Species protection in Bavaria: Dispute over the goosander escalates – Bavaria

A narrow, pointed, red beak that is bent downwards at the end like a small hook, white plumage and a head with black or – in females – reddish-brown feathers: that is the goosander. The main distribution areas of this massive duck bird are Iceland, Scandinavia and northern Germany. The goosander is rarely seen in Bavaria, but it is not on the red list of endangered species. It is mainly native to the small and large rivers south of the Danube. The population is currently estimated at a maximum of 550 breeding pairs. A large number of winter guests arrive in the cold season.

Fishermen have a problem with the goosander. This is because the duck bird mainly eats fish. Its most important prey in this country is the grayling. This is a 30 to 50 centimetre-long trout fish that lives in oxygen-rich streams and rivers with stony, gravelly bottoms and strong currents. Grayling like to stay in groups there. They swim openly in the river and – unlike trout – do not hide under large stones, on a fallen tree or in a channel on the riverbed. This makes them easy prey for the goosander.

Like many other native fish species in Bavaria, the grayling is classified as highly endangered on the Red List. In the Isar and the Iller, but also in smaller rivers such as the Alz, the Traun or the Leitzach, which once housed large numbers of grayling, the population has shrunk massively.
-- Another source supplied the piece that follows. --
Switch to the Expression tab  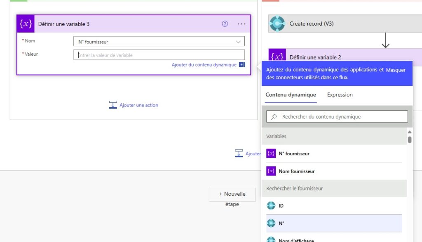click(340, 95)
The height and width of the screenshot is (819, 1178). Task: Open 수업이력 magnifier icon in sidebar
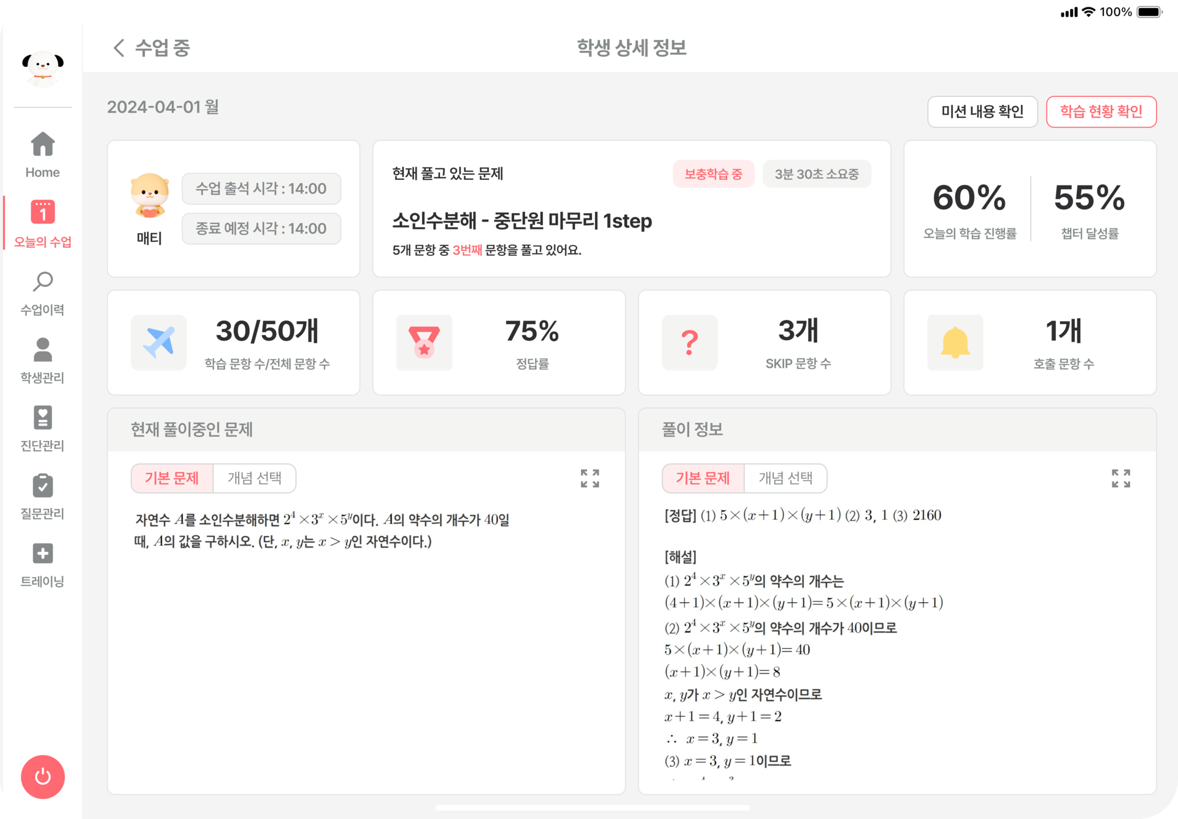(42, 282)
Conservationists such as Norbert Schäffer from the Bavarian Association for Bird and Nature Conservation (LBV) cite the destruction of fish habitats in the waters as the main reason for this. For example, due to the many weirs, river sills and other cross-structures, but also due to increasing silting and the heating of the river water due to global warming. Fishermen, in turn, blame the goosander for the grayling decline.

Now there has been a scandal between conservationists and fishermen. The LBV and the Nature Conservation Association (BN) have terminated their collaboration in a research project on goosander and grayling and left the working group of research institutions, authorities and professional associations in protest. “The project has completely gotten out of hand, it has developed into a single shooting orgy of goosander,” says LBV boss Schäffer. “We were not willing or able to accept this any longer.” There was also increasing pressure from members of his association in the project regions to end the collaboration.

Norbert Schäffer, Chairman of the State Association for Bird and Nature Conservation. (Photo: LBV)

“It cannot be the case that entire sections of river are shot to make them free of goosander under the guise of species protection,” says Schäffer. In the last two years, a good 200 goosander have been shot on two short sections of river on the upper and middle Isar alone. A total of 342 goosander have been killed on the six sections of river in the research project. “That is simply far too many,” says Schäffer, “we cannot accept that the mass shootings continue like this for at least another year.”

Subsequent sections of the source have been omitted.